Working data: Begin
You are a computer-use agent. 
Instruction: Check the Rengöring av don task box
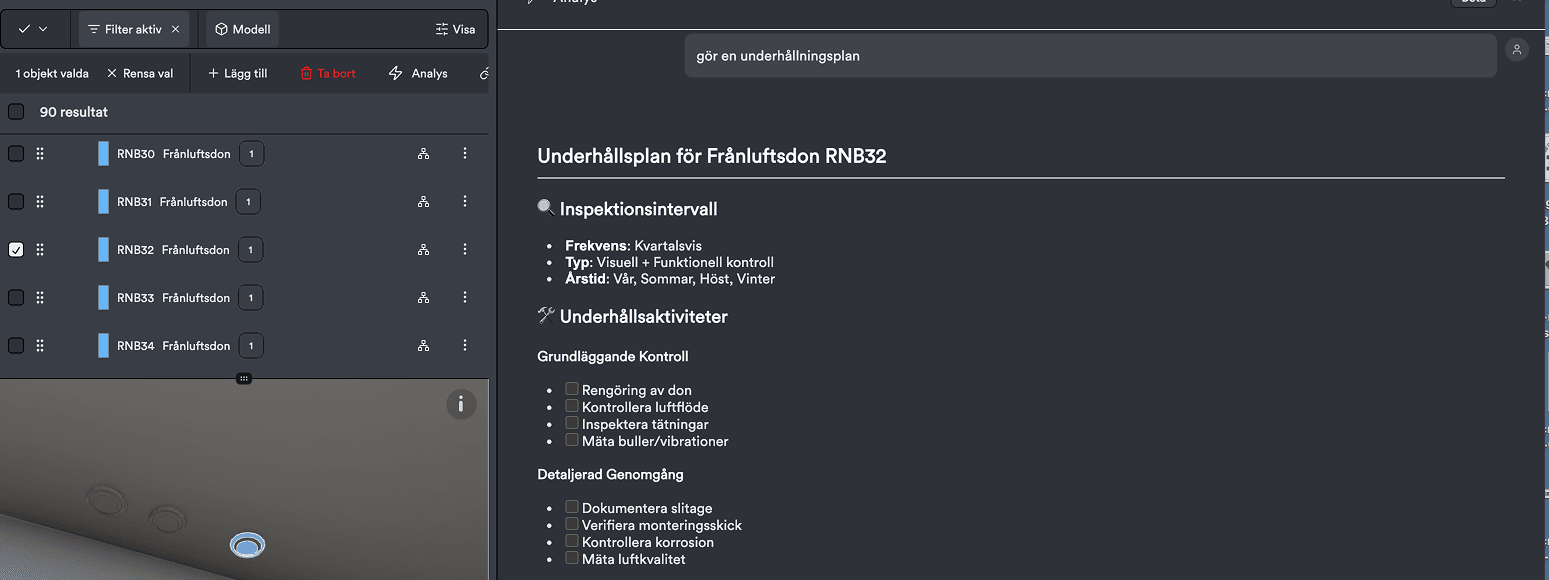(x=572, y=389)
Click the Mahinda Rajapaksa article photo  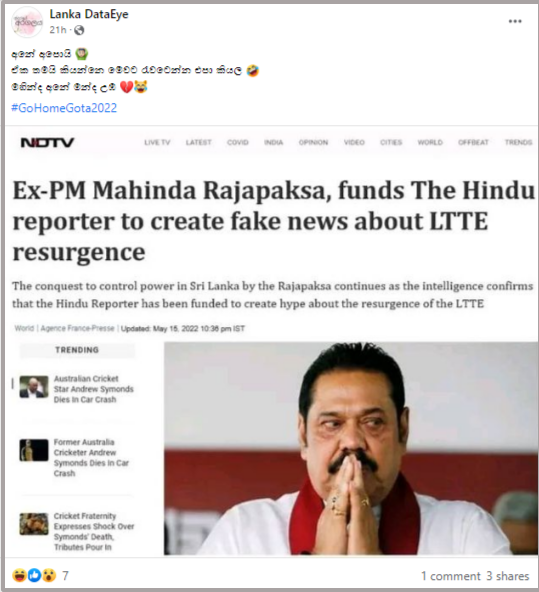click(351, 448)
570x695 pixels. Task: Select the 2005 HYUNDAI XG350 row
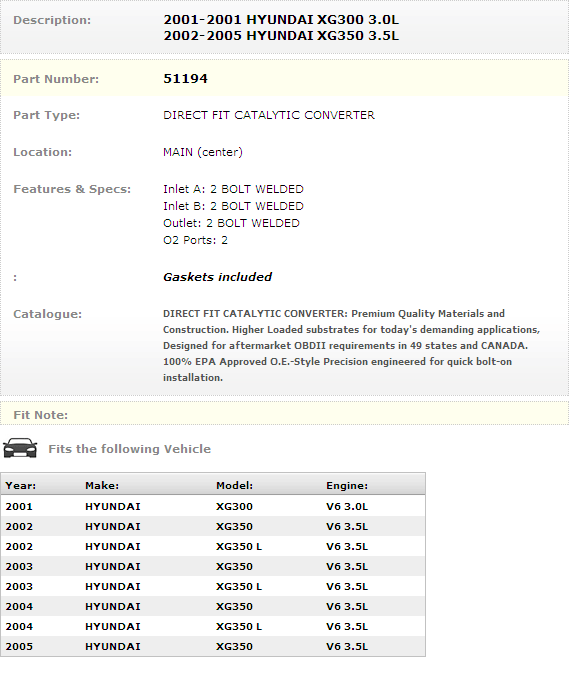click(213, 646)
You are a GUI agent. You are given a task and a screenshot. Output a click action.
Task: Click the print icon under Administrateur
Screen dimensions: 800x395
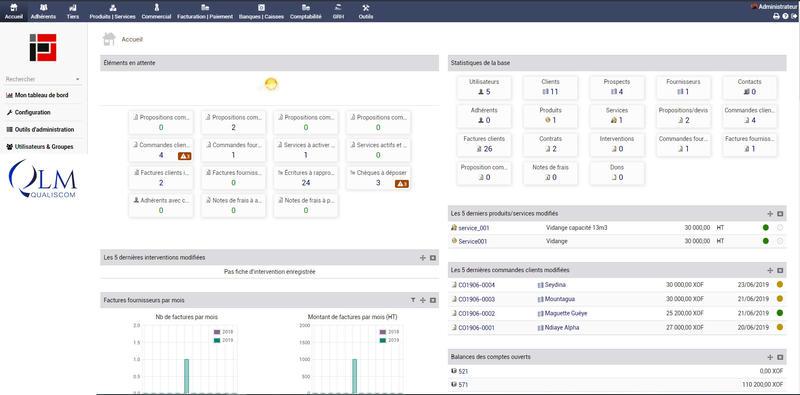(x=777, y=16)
Working data: End
Working data: Begin
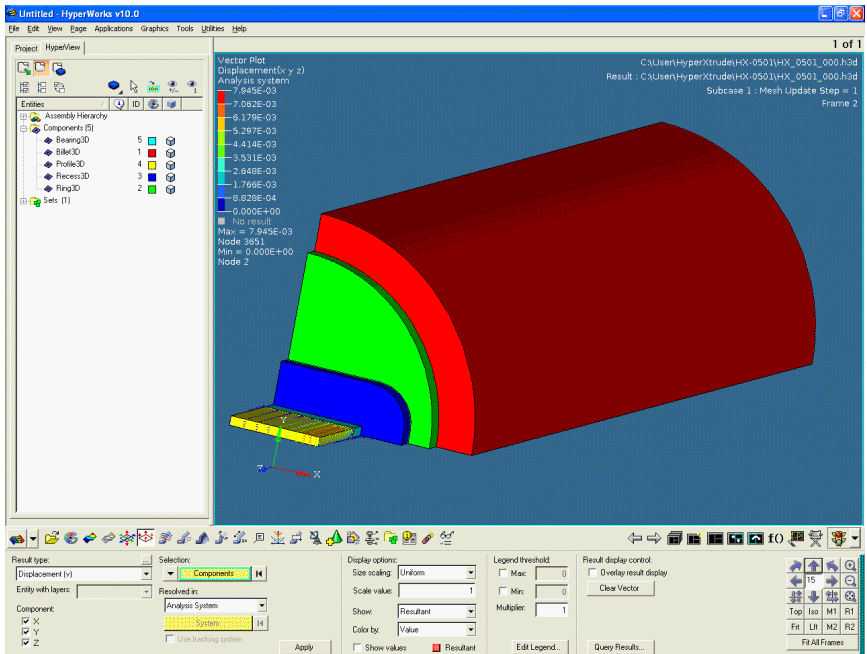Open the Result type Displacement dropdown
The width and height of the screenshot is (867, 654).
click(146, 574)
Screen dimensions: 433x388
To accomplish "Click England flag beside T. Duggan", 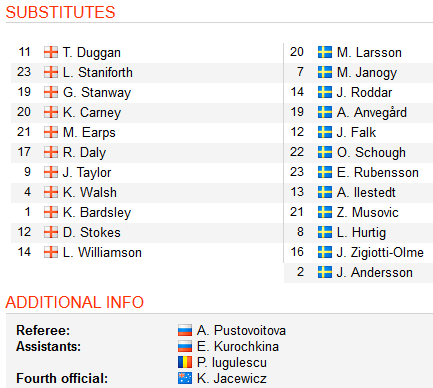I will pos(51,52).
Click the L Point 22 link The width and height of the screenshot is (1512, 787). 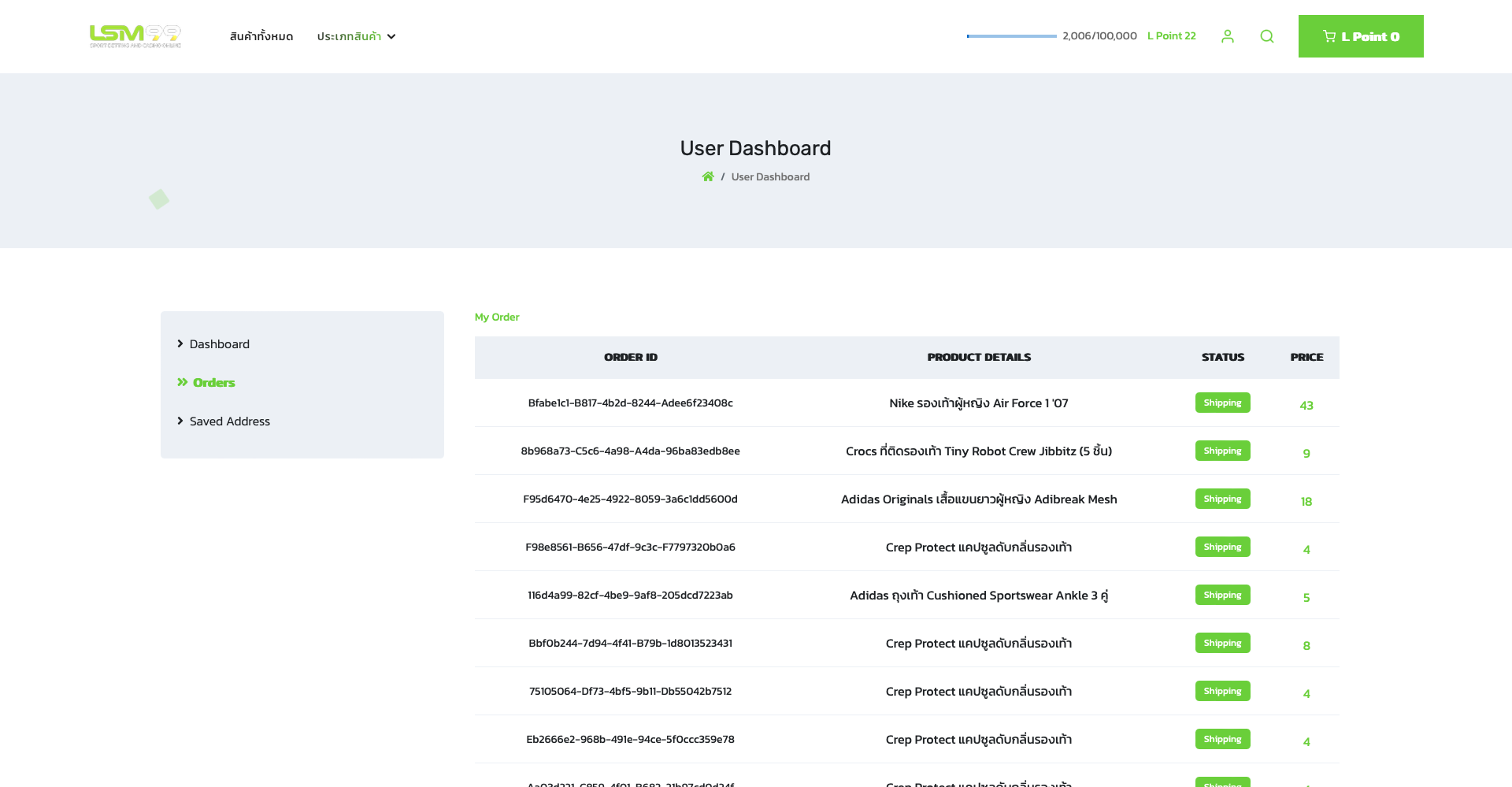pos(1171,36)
Working data: End
Working data: Begin
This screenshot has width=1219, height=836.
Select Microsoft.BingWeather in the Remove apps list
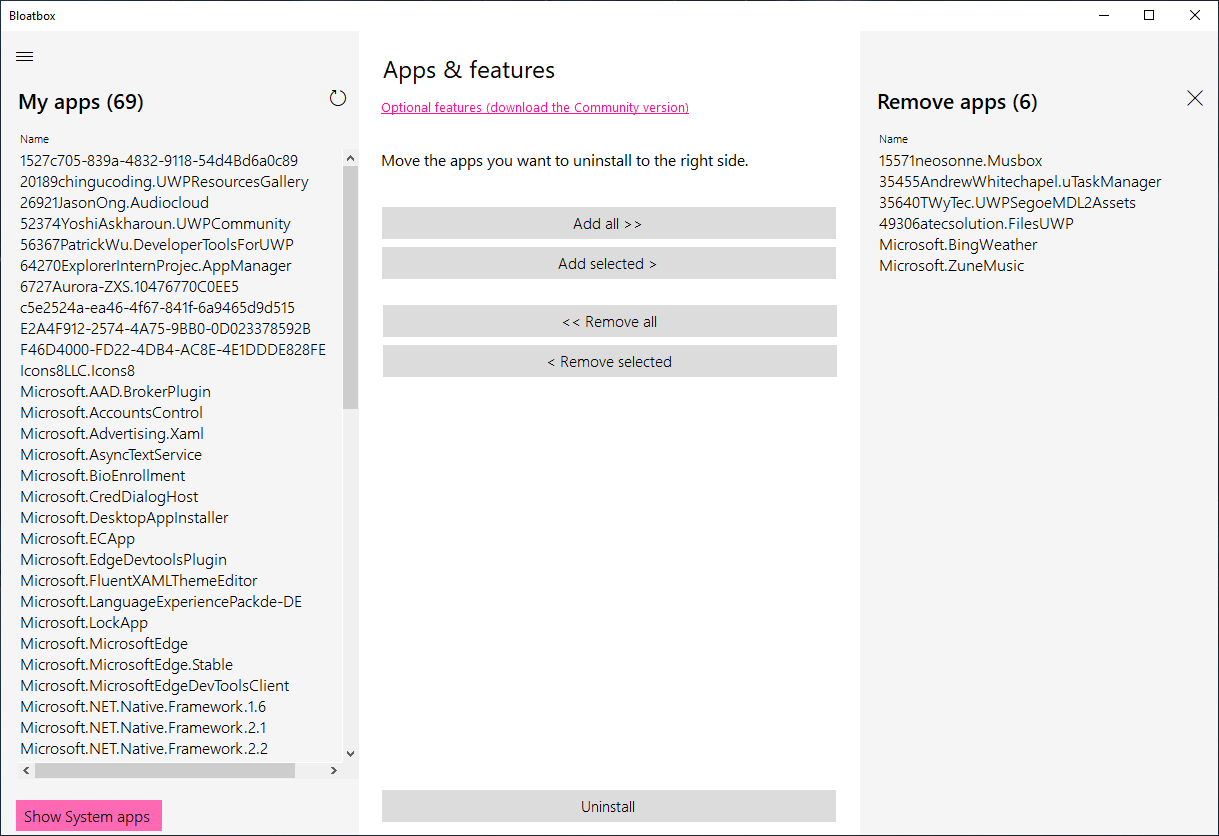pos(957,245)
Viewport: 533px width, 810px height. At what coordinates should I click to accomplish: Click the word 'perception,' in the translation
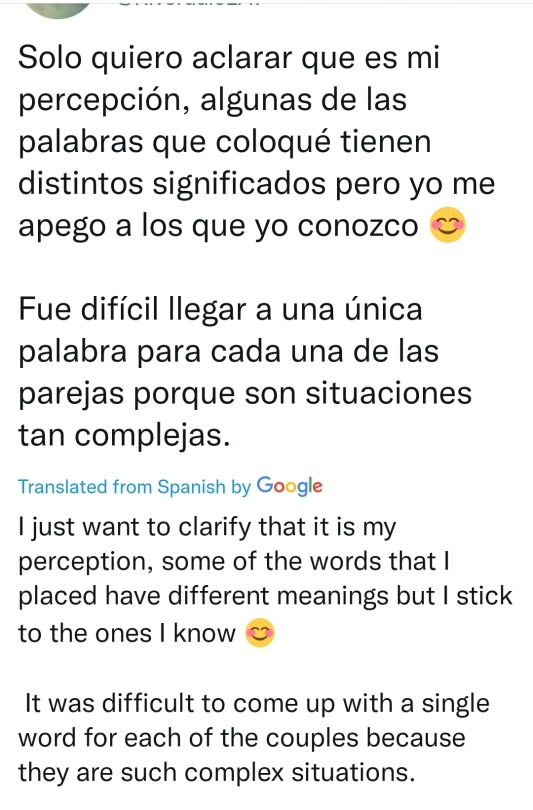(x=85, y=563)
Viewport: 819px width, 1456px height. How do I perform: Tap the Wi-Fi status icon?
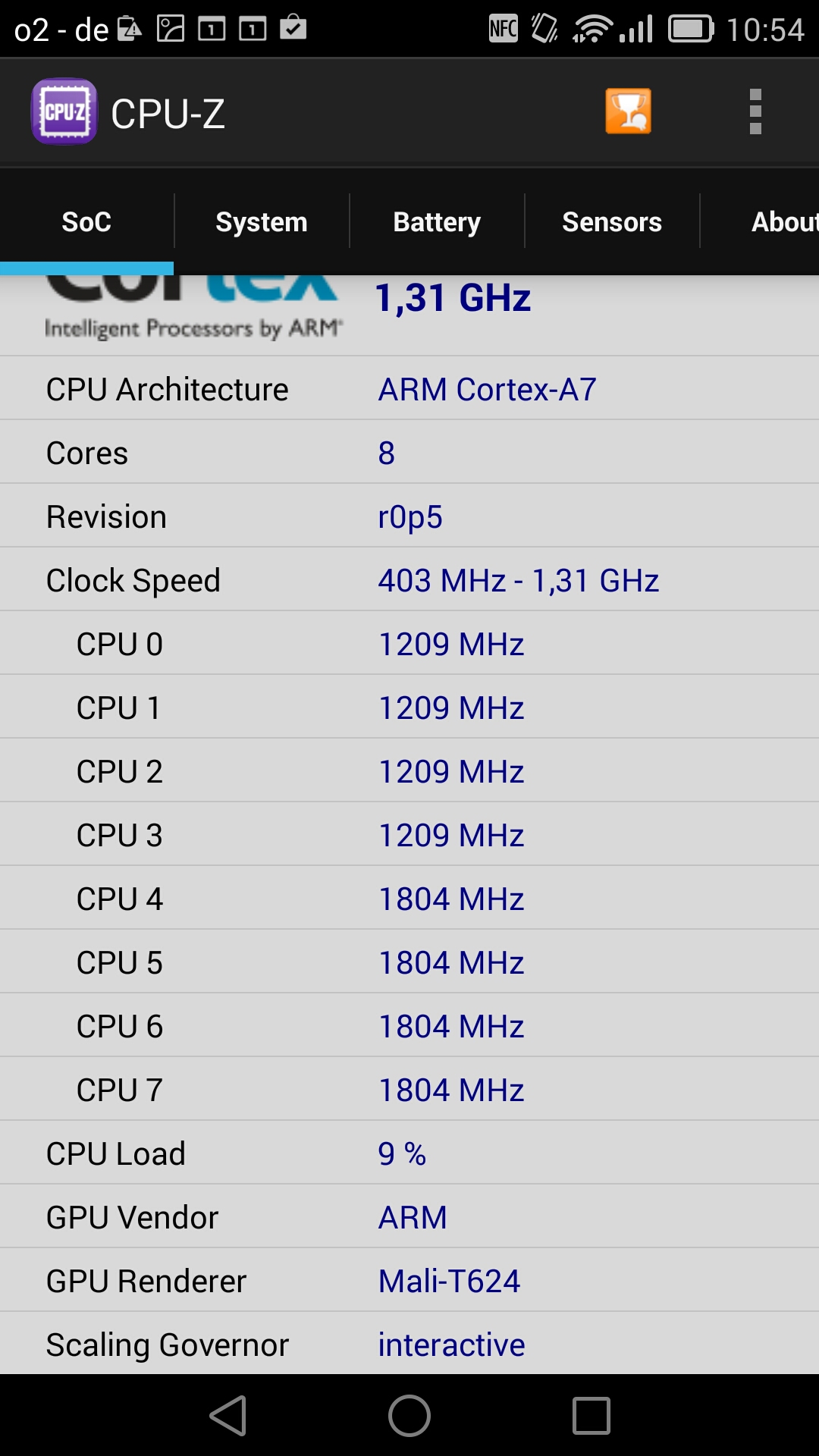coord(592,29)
Working data: End
What you should do ▸ Please give only the number of lines above that contain the word "agent".

Answer below ▸ 2